Sipe petitioned this court for a writ of mandamus. We summarily denied the petition, noting the trial court's "well-reasoned" analysis.
2. Analysis
Under the SVPA, the state can civilly commit an individual found to be an SVP indefinitely for confinement and appropriate treatment in a state hospital. (§ 6604.) "The SVPA does not establish a deadline by which a trial on an SVP petition must be held after the trial court finds probable cause to believe the inmate is an SVP." (Vasquez, supra, 27 Cal.App.5th at p. 57.) Further, because it is a civil proceeding-not a criminal prosecution-the Sixth Amendment right to a speedy trial does not apply. (Ibid.) Nevertheless, "[b]ecause civil commitment involves a significant deprivation of liberty, a defendant in an SVP proceeding is entitled to due process protections." (People v. Otto (2001) 26 Cal.4th 200, 209.) This includes the due process right to a timely trial. (In re Butler (2020) 55 Cal.App.5th 614, 638.)
Preliminarily, we agree the trial court had an obligation to ensure Sipe received a timely trial. "Even where the attorneys stipulate to continue a trial date, the trial court has an obligation to determine whether there is a good cause for the continuance. The trial court also has a responsibility absent a written time waiver to inquire of a defendant whether he or she agrees to the delay." (Vasquez, supra, 27 Cal.App.5th at p. 75; People v. Williams (2013) 58 Cal.4th 197, 251 ["the trial court has an affirmative constitutional obligation to bring the defendant to trial in a timely manner"].) Even a "neutral reason such as negligence or overcrowded courts should be weighted less heavily [against the government] but nevertheless should be considered since the ultimate responsibility for such circumstances must rest with the government rather than with the defendant." (Barker v. Wingo (1972) 407 U.S. 514, 531.)
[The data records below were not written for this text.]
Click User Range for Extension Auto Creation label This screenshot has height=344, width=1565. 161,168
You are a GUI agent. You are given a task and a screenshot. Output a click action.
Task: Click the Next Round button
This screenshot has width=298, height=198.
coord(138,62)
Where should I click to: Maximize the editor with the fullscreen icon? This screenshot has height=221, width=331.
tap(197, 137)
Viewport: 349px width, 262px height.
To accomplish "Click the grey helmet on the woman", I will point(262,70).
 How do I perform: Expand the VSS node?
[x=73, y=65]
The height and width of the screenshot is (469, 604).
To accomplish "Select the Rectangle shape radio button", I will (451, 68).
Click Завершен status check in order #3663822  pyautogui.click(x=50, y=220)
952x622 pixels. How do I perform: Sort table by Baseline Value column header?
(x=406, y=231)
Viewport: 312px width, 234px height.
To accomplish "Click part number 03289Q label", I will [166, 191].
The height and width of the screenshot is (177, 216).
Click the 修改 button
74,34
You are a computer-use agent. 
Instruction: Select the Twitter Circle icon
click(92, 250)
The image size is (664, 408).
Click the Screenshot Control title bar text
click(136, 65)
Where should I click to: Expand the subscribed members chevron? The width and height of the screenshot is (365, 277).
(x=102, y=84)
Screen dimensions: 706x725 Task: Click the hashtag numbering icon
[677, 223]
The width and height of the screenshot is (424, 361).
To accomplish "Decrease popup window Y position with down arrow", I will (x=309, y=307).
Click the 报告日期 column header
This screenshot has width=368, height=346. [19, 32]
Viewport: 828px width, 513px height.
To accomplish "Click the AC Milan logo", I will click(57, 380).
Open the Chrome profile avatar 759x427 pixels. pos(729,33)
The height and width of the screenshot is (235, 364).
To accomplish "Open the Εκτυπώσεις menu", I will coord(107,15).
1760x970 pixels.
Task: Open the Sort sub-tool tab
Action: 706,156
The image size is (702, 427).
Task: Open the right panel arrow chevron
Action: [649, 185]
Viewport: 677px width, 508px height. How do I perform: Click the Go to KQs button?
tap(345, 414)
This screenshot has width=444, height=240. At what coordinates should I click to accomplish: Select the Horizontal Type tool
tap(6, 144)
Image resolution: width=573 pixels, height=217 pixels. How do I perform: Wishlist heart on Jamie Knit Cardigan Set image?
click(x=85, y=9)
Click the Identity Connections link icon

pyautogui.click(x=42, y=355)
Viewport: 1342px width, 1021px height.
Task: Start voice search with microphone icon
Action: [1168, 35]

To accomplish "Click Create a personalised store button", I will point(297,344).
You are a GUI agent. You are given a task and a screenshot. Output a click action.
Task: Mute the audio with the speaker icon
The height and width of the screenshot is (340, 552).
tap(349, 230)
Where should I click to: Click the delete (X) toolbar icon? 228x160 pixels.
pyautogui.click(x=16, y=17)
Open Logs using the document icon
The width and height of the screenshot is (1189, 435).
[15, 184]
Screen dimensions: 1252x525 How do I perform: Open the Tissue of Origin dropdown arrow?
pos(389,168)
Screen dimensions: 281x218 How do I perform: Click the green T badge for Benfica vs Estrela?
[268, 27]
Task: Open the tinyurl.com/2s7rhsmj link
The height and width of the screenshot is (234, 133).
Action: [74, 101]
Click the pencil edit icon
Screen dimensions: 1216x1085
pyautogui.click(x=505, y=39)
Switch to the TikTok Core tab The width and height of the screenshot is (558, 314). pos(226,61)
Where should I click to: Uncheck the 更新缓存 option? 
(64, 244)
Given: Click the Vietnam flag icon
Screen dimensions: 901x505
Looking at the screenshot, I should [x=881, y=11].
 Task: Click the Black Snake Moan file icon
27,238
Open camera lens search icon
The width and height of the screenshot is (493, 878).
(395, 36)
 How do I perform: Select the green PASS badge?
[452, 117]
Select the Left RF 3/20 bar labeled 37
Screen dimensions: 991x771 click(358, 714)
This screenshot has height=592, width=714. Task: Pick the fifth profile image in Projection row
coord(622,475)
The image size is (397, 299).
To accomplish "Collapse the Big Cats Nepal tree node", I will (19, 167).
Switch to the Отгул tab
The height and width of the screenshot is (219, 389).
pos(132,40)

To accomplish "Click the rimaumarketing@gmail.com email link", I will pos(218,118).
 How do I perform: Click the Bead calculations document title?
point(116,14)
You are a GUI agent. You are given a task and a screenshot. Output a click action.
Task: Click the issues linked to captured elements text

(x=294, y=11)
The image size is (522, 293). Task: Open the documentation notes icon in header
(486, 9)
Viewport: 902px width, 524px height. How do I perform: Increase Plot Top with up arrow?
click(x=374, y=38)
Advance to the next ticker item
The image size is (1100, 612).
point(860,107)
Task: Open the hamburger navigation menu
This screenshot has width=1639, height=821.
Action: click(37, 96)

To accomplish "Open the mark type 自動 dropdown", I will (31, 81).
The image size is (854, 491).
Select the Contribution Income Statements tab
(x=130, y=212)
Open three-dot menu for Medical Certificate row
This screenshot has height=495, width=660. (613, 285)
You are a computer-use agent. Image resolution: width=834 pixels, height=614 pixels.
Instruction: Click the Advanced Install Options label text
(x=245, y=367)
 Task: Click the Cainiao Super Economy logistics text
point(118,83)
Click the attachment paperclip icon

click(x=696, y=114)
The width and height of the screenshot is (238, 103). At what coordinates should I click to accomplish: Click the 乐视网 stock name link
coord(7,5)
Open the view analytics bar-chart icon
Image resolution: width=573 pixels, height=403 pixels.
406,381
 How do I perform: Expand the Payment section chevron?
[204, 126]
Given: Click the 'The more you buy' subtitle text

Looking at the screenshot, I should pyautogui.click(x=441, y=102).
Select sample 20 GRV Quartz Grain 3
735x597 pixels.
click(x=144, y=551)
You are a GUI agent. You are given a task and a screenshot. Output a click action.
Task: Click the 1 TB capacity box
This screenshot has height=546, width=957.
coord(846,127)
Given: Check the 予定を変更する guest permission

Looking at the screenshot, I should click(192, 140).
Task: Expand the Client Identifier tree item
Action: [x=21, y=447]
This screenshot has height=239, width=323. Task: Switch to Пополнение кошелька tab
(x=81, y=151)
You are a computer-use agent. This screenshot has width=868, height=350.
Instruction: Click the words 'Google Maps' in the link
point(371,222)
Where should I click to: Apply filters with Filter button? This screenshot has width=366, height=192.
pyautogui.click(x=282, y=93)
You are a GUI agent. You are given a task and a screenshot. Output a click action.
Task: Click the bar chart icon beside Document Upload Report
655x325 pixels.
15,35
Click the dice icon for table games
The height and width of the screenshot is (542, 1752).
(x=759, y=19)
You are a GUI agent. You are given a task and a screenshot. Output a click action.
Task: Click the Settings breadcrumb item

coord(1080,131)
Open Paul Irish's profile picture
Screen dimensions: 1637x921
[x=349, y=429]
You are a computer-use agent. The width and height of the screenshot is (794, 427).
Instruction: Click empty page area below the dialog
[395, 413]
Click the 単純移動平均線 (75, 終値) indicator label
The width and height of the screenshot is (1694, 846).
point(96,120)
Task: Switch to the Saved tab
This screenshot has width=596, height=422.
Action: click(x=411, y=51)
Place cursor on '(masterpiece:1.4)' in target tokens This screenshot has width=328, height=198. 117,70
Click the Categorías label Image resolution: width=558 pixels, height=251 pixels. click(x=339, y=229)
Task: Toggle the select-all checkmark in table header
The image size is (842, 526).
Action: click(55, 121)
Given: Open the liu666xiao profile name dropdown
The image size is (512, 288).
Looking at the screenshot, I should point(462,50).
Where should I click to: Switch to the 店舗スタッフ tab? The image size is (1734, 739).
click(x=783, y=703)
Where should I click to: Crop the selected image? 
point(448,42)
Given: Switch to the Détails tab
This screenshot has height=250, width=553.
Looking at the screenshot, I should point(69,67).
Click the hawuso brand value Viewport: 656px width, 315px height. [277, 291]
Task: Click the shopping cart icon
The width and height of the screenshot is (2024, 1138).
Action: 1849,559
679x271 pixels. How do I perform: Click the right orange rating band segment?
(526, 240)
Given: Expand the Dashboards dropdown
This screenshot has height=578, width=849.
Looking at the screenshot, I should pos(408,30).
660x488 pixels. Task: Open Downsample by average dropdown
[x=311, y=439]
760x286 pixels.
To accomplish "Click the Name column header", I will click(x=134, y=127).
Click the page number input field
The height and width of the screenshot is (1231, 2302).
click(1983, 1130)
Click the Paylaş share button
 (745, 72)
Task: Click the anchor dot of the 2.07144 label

There were more than 30 continuances in this case over 10 years. However, it is unclear who sought the continuances, if any reasons were stated on the record, and whether there were any objections or good cause findings. Sipe contends the trial court-by failing to "actively supervise and manage" his case to ensure that "years of continuances and delay in trial setting" was the result of his "personal, informed, and voluntary" decision- abandoned its role as "captain of the ship." (Vasquez, supra, 27 Cal.App.5th at p. 76.) To a certain degree, he is correct. However, Sipe's express desire to avoid trial mitigated any prejudice caused by any lapses in "judicial housekeeping." (See, e.g., Vermont v. Brillon (2009) 556 U.S. 81, 89 [discussing defendant's role in delay].)
Butler, cited by Sipe, does not advance his claims. In Butler, the defendant made several" 'sincere and repeated demands' for a timely trial" dating back to the filing of the SVP petition. (In re Butler, supra, 55 Cal.App.5th at p. 649.) Among other things, the record contained letters by the defendant to the trial judge and one of his public defenders; testimony by the same public defender at the evidentiary hearing; defendant's statements at a Marsden hearing; counsel's statements to the court during the same hearing; and defendant's declaration submitted in support of his habeas petition. (Ibid.)
People v. Marsden (1970) 2 Cal.3d 118.
Unlike Butler, there was no evidence that Sipe made sincere and repeated demands for trial or otherwise conveyed any concerns about the delays in setting a trial date. Rather, Sipe testified at the evidentiary hearing that he did not want to go to trial. Sipe reported he had instructed attorney George to "run" the case out as long as possible. Both of his public defenders corroborated Sipe's story. George testified that Sipe asked her to push the case off for as long as possible. Slavin explained they did not set a trial date because it was Sipe's "explicit desire" not to do so.
Accordingly, on this record, any error by the trial court in its management of this case was harmless under any standard.
DISPOSITION
The judgment is affirmed.
WE CONCUR: STREETER, Acting P. J., BROWN, J.